Alfred de Zayas, especialista independente da ONU viajou à Venezuela em dezembro do ano passado, onde teve a oportunidade de dialogar com vários representantes da sociedade, desde oposicionistas, membros da Federação das Câmaras de Comércio da Venezuela (Fedecâmaras), a principal organização de sindicatos empresariais, organizações não governamentais que se opõem ao governo, deputados da Assembleia, cientistas e representantes da igreja.

"As consequências das sanções são as crianças morrendo de desnutrição; adultos e idosos, que morrem por não terem acesso aos remédios contra o cancro, SIDA, ou diabetes", afirmou o advogado e especialista independente.

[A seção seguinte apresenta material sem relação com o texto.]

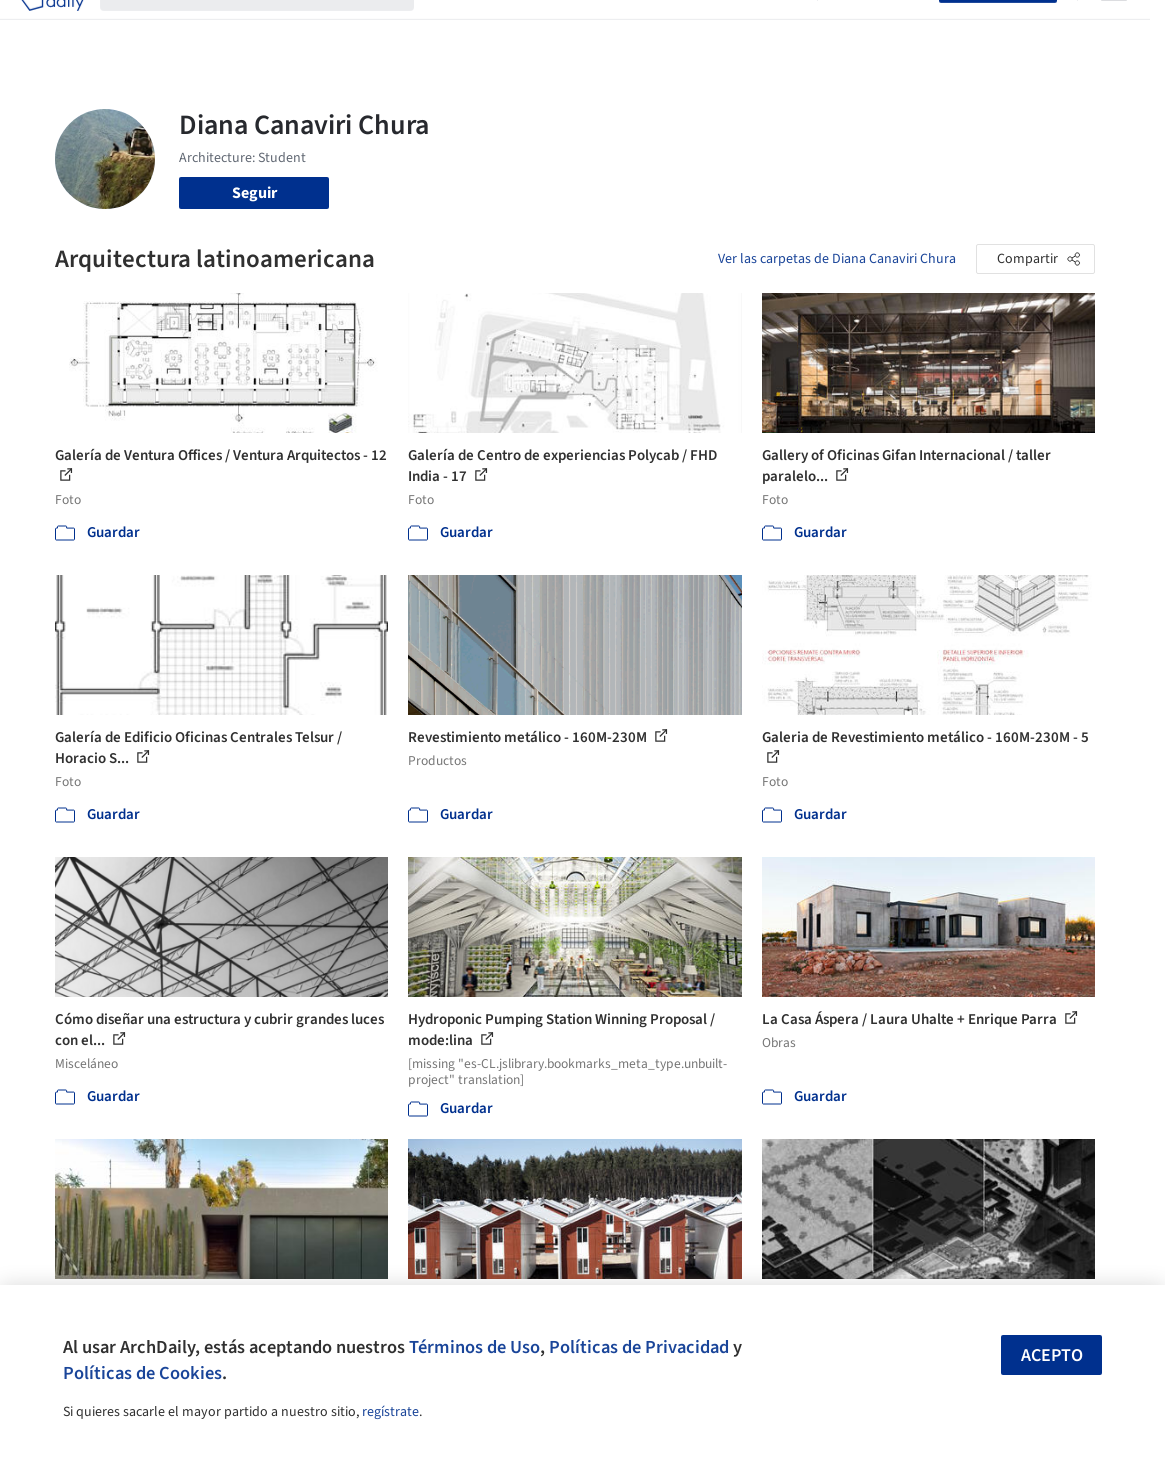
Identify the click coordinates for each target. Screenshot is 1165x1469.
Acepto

De acordo com os dados que recolheu, os EUA estão apoiando algumas autoridades locais e fortemente os grupos oposicionistas a fim de derrubar o presidente em exercício do país, Nicolás Maduro.

"Quando em 2017 na Venezuela ocorreu a epidemia de malária, o país tentou negociar com a Colômbia a compra de remédios, contudo, aquele recusou-se. A Venezuela teve que comprar os remédios à Índia e distribui-los rapidamente para salvar o maior número de vidas possível", recordou.

Sendo assim, Zayas acredita que as sanções devem ser tratadas como crime contra a humanidade, já que os governos que o cometem, devem responder perante oTribunal Penal Internacional (TPI)

O analista pôs em dúvidas a estratégia da ala radical da oposição. "O comércio e os negócios na Venezuela estão em mãos privadas, que não apoiam o governo por isso querem gerar uma situação de fome, de inseguridade, para que os militares realizem um golpe de Estado ou para que ocorra uma "revolução" que derrube o Presidente Nicolás Maduro, em vez de se sentarem à mesa das negociações com ele", ressaltou.